Poucas semanas depois de ver desaparecer o seu sonho de participar no Mundial, Omar Artan está novamente em evidência.
Esta quarta-feira, o árbitro somali, de 34 anos, vai dirigir o jogo da Supertaça Europeia entre o Paris Saint-Germain e o Aston Villa, em Salzburgo.
Esta estreia em solo europeu dá um novo impulso a uma carreira que já é histórica.
Artan tinha sido selecionado para atuar no Mundial de 2026. No entanto, o seu percurso nos Estados Unidos terminou ainda antes de o torneio começar, logo após a sua chegada a Miami.
As autoridades norte-americanas negaram a sua entrada no país, uma decisão ligada a alegações que contestou.

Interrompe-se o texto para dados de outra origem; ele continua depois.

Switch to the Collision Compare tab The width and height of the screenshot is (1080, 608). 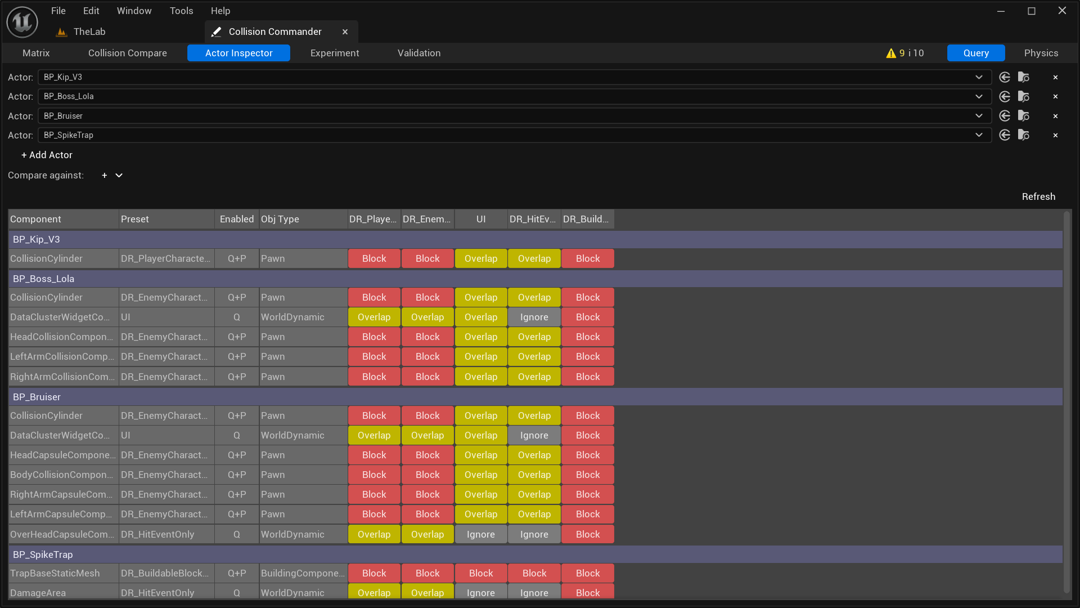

Foi uma situação que o privou do maior momento da sua carreira e gerou grande impacto na Somália.
Desde então, o árbitro regressou aos relvados com uma nova oportunidade.
A sua nomeação pela UEFA para esta Supertaça insere-se na cooperação contínua entre a entidade máxima do futebol europeu e a CAF.
Premia ainda um profissional que se consolidou como uma figura de destaque na arbitragem africana, tendo feito história anteriormente ao ser o primeiro somali a atuar na Taça das Nações Africanas (AFCON) em 2024.
Ao apitar o jogo entre o PSG e o Aston Villa, Artan entrará num novo cenário e comandará uma partida acompanhada por um público global. Para o árbitro somali, este jogo representa mais do que apenas uma estreia na Europa; oferece uma resposta desportiva a um ano que começou com uma profunda decepção.
Depois de ter ficado fora do Mundial, Omar Artan tem agora uma nova chance de provar que pertence ao mais alto nível da arbitragem.